図7は特定のシーケンスを図示しているが、他のシーケンスであってもよい。また、図示されている処理は、さまざまに組み合わせて、並列に、および/または、逐次実行されるとしてよい。
【0072】
図7に示すフローは、ワイヤレスブロードキャストの送信を含む。このブロードキャストは、さまざまな形式の情報を搬送するとしてよい。例えば、実施形態によると、ワイヤレスブロードキャストは、ビーコンおよび/またはデータフレームであってよい。しかし、実施形態はこれらの例に限定されない。
【0073】
ブロック702において、複数の指向性送信パターンを含む第1のシーケンスを選択する。

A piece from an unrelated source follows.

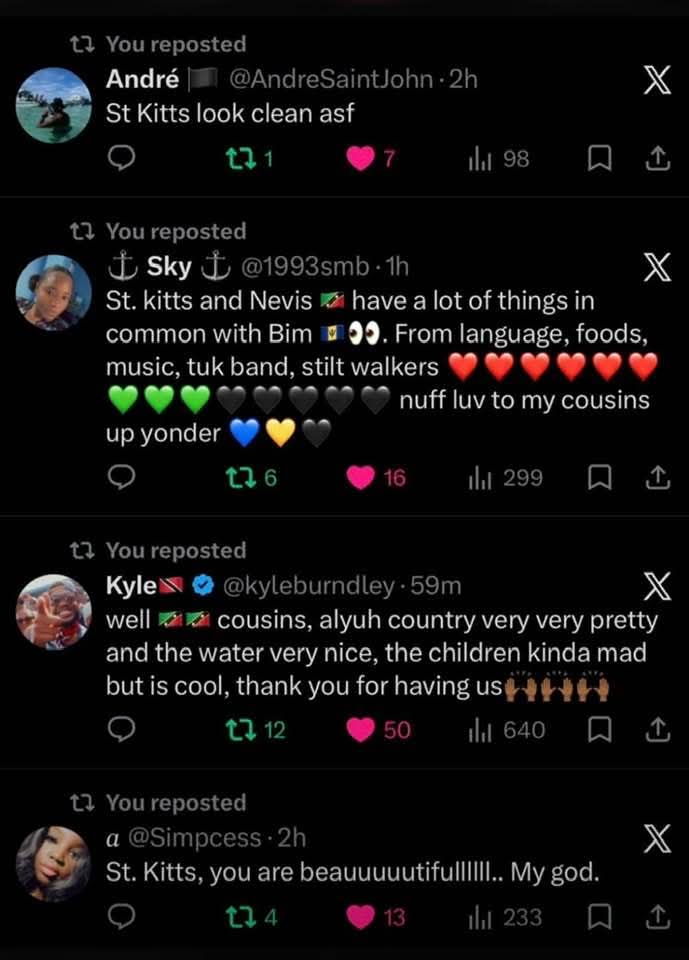Image resolution: width=689 pixels, height=960 pixels.
Task: Open Kyle's profile avatar
Action: [x=54, y=611]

図5に関連付けて説明すると、この段階は、シーケンス選択モジュール514によって実行されるとしてよい。複数の指向性送信パターンはそれぞれ、利用可能な送信パノラマ内の一のセクタに対応するとしてよい。例えば、指向性送信パターンは、
図1のセクタS
0からS
7に対応するとしてよい。
【0074】
ブロック704において、ワイヤレスブロードキャストが、第1の期間内に送信される。より具体的に説明すると、ワイヤレスブロードキャストは、ブロック702で選択されたシーケンスに応じた第1の期間内で送信される。この第1の期間は、TDMA送信形式における第1のスーパーフレームであってよい。
【0075】
図7に示すように、ブロック706において、複数の指向性送信パターンを含む第2のシーケンスを選択する。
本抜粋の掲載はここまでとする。